## YOUR TASK:
Repeat the data in full. Drop every picture.

## DATA FOR THIS TASK:
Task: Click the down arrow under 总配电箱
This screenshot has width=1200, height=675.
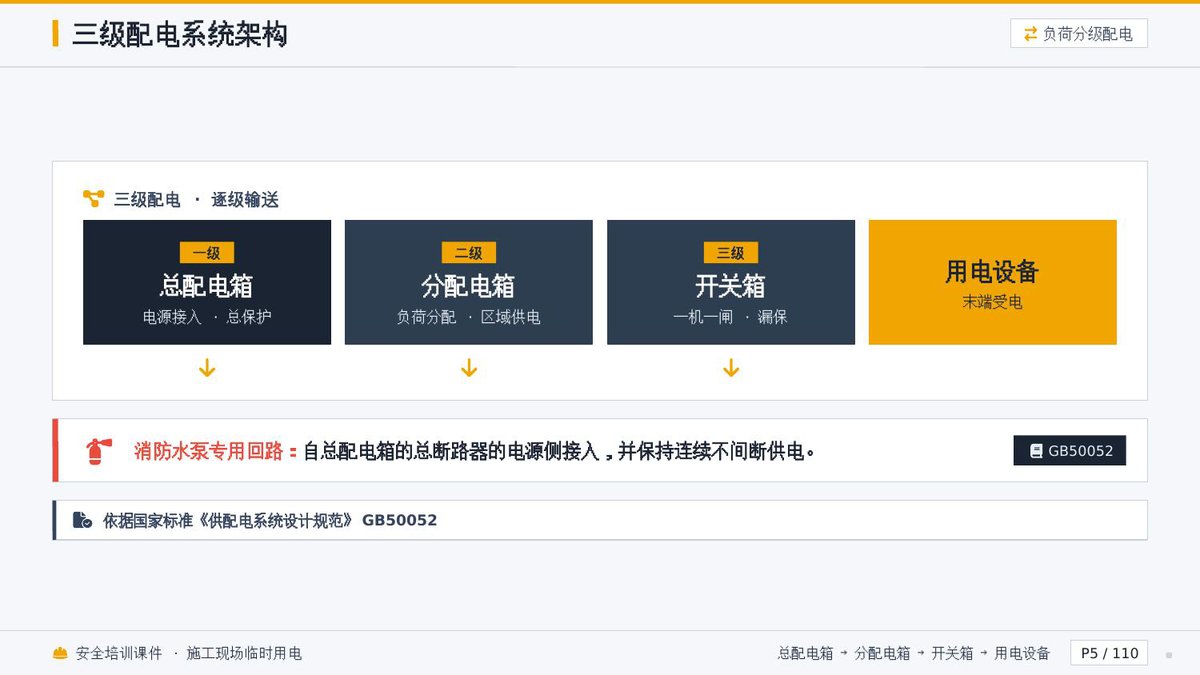Action: click(207, 369)
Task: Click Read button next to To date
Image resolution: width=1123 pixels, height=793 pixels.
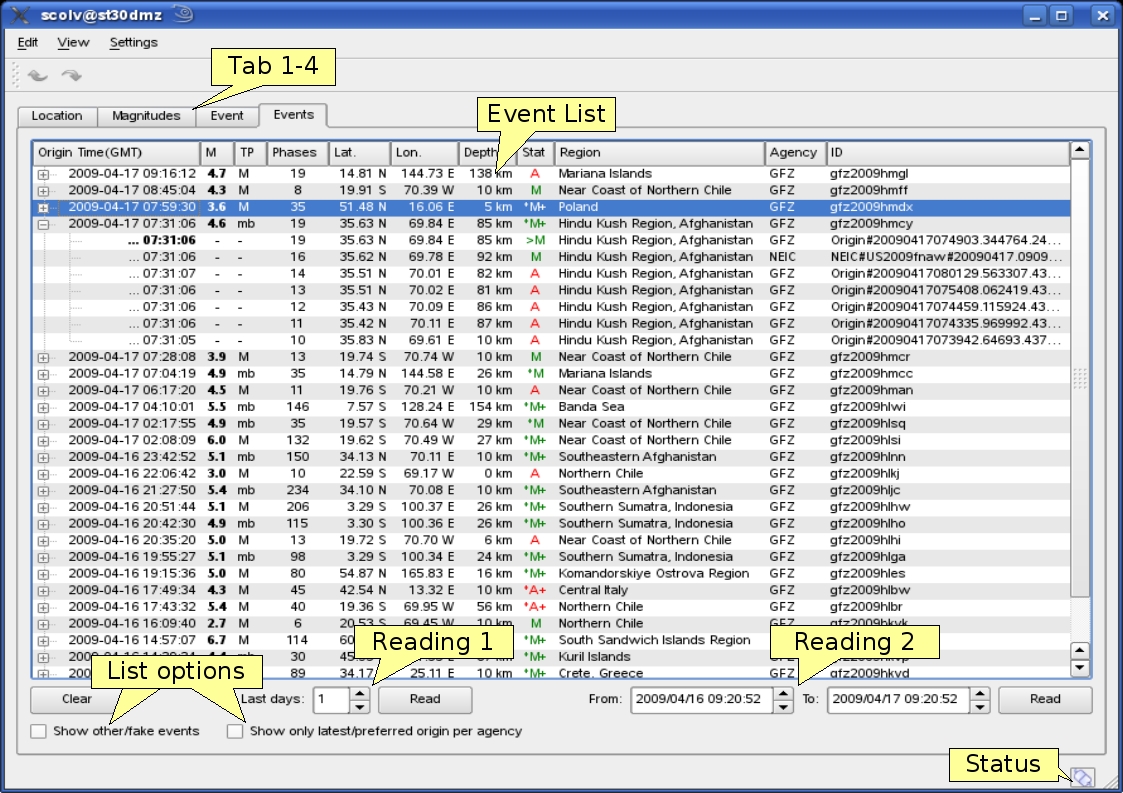Action: point(1044,699)
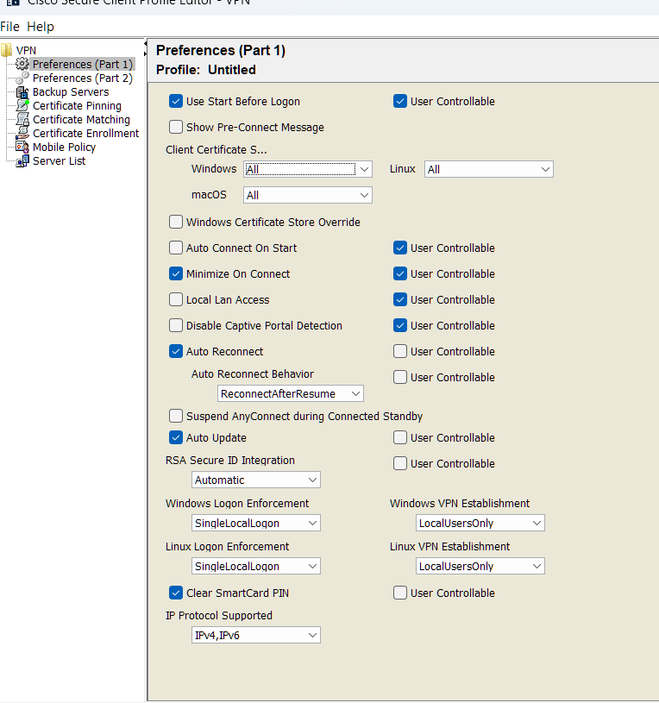The height and width of the screenshot is (703, 659).
Task: Click the Certificate Enrollment icon
Action: coord(23,134)
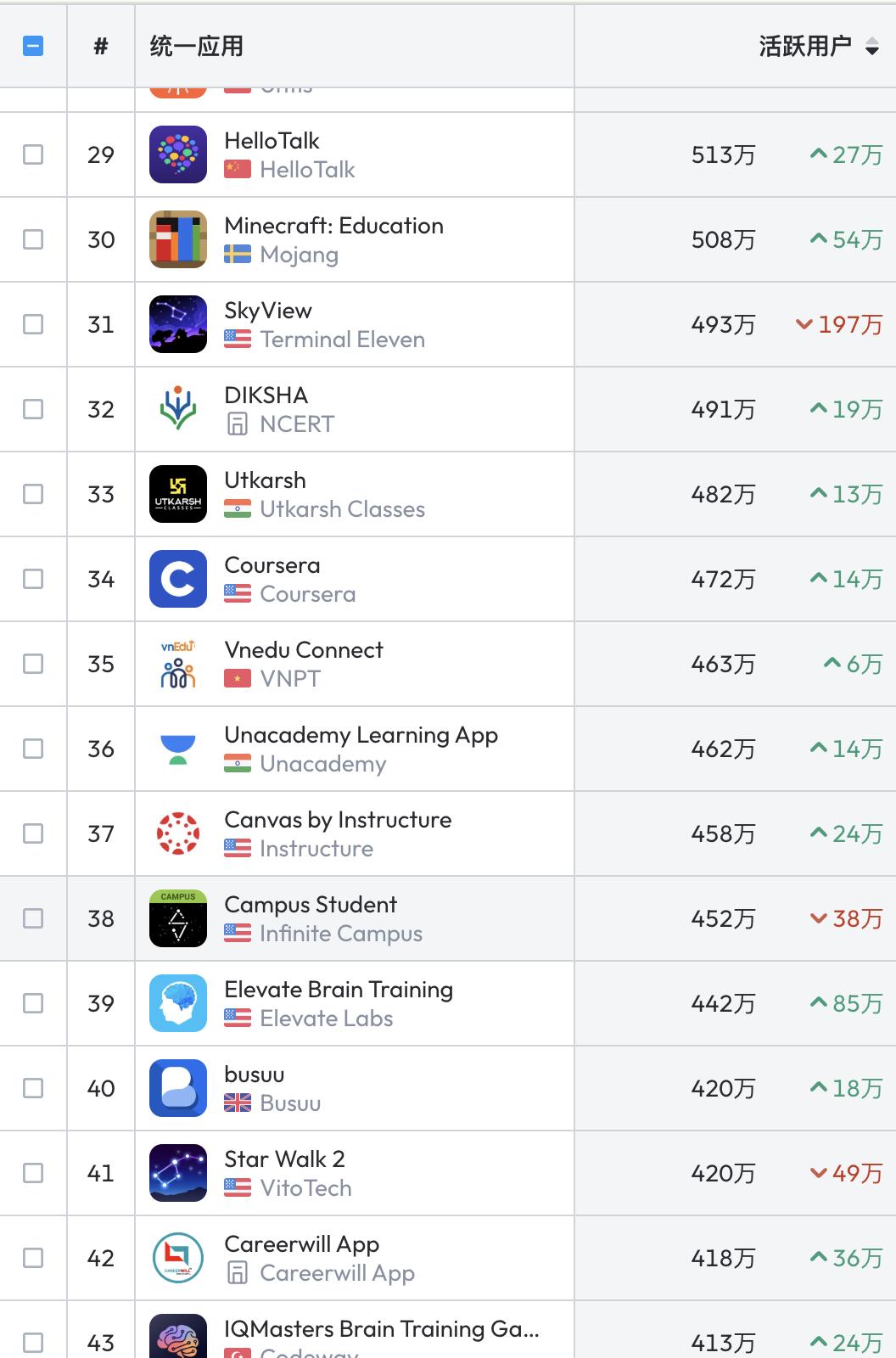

## SOLUTION TO THIS PROBLEM:
Task: Click the down arrow under 总配电箱
This screenshot has width=1200, height=675.
Action: click(207, 369)
Task: Click Read button next to To date
Image resolution: width=1123 pixels, height=793 pixels.
Action: point(1044,699)
The height and width of the screenshot is (703, 659).
Task: Click the Certificate Enrollment icon
Action: coord(23,134)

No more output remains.